Song by Ramy Essam
- Released: 2011
- Genre: chant

= Irhal =

"Irhal" (إرحل) is a song by the Egyptian musician Ramy Essam, released in 2011. It was entirely composed by Ramy Essam and exhibits poetic lyrics which illustrate the public's frustration with the current political circumstances in Egypt. Its title is directly translated, in English, as "Leave", being that its message is aimed at expressing the youth's displeased attitude towards President Mubarak's dictatorial regime. "Irhal" famously became the anthem of the Egyptian protests in Tahrir Square. Many believe that Mubarak's resignation was much attributed to the popularity, and the strong message that spread, due to a YouTube post that instantly went viral after its release.

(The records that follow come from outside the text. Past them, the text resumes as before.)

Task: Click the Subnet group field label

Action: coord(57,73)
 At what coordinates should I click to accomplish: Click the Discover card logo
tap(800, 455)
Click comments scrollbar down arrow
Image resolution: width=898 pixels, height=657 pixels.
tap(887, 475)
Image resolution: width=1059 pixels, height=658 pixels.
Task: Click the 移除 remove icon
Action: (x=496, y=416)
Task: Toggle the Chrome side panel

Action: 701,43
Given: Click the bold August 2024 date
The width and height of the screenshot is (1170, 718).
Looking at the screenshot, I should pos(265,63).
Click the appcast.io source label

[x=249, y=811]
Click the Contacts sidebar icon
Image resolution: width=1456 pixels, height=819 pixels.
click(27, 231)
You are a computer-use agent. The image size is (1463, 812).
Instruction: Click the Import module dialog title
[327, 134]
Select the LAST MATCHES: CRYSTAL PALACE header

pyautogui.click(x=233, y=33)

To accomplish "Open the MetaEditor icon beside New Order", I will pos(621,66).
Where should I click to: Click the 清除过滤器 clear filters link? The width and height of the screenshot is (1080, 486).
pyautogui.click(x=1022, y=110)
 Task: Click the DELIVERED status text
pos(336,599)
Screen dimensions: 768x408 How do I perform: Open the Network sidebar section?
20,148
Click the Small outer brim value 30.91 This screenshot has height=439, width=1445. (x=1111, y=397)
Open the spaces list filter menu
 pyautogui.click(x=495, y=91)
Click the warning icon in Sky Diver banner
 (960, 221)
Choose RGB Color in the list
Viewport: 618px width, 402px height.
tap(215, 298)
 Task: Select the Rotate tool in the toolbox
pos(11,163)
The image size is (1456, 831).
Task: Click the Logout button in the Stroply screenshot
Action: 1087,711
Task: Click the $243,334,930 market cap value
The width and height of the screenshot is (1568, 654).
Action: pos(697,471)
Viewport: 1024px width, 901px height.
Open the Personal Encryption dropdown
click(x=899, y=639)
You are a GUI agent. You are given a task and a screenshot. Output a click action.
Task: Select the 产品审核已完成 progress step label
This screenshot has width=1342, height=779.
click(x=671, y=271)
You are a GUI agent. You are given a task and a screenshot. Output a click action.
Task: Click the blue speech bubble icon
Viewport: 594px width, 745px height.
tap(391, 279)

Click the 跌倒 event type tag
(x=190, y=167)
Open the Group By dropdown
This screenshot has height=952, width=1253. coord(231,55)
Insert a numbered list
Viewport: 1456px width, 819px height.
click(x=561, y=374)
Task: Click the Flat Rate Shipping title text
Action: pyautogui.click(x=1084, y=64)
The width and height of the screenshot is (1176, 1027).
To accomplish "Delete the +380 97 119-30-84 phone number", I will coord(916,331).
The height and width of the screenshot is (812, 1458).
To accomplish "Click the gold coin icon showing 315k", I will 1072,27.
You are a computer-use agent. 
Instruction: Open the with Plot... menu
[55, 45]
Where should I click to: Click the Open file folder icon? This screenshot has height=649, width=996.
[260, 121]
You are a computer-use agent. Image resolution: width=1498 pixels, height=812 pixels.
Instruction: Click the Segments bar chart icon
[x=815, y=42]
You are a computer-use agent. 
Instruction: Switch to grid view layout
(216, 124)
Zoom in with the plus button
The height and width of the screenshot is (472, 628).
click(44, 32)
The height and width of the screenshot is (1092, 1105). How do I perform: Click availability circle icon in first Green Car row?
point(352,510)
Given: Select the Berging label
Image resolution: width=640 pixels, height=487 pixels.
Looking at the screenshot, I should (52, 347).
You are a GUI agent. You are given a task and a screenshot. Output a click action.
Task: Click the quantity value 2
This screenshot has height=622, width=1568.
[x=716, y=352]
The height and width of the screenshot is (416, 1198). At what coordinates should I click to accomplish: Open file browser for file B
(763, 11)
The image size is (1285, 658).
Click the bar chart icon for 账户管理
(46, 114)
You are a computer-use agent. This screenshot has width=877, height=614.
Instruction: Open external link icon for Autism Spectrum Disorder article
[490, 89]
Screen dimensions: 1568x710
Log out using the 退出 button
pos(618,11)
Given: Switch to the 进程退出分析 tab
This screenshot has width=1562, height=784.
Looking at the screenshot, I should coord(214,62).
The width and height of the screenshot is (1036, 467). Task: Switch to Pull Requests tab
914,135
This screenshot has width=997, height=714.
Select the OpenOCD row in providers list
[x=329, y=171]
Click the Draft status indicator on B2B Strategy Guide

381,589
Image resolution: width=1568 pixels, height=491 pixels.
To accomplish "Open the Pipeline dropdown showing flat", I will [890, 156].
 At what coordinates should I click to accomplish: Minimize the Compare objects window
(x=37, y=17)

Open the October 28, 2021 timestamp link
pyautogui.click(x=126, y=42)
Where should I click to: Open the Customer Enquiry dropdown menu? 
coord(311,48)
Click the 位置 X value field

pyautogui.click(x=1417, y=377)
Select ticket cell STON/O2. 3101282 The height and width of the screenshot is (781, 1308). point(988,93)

"Irhal" can be described as a chant, with simple acoustic guitar backing. The song itself is an aggregation of the most memorable and appealing chants Essam heard during his time camping out at Tahrir Square, and as such "Irhal" has been considered by some to be the musical embodiment of the 2011 Egyptian revolution.

==Societal impact==

The ability of "Irhal" to give a unified voice to a desperate population is what made this number such a powerful catalyst for change. Essam rose to the forefront of the revolution due to this celebrated song. The melodic chant had become an anthem of the revolution. "Irhal, irhal" or "Leave, leave"; calling for Mubarak to step down.

==Repercussions==
When Essam returned to the square, after Mubarak's historic announcement that he would be stepping down, the young musician was identified as an agitator, arrested and was in custody for four hours, during which time he was beaten and tasered.

==Accolades and recognition==
"Irhal" was recognized by Time Out magazine, a London-based publishing company, in their 100 Songs That Changed History; placing "Irhal" third out of one hundred songs. Other songs include first-place winner, "Fight the Power" by Public Enemy and fifth-place winner, "Imagine", by John Lennon.

Due to his wild success, in 2011, Essam was able to travel to Britain, France, and Germany where he was booked to perform his protest music. He also has performed all over Egypt and done countless radio and television performances.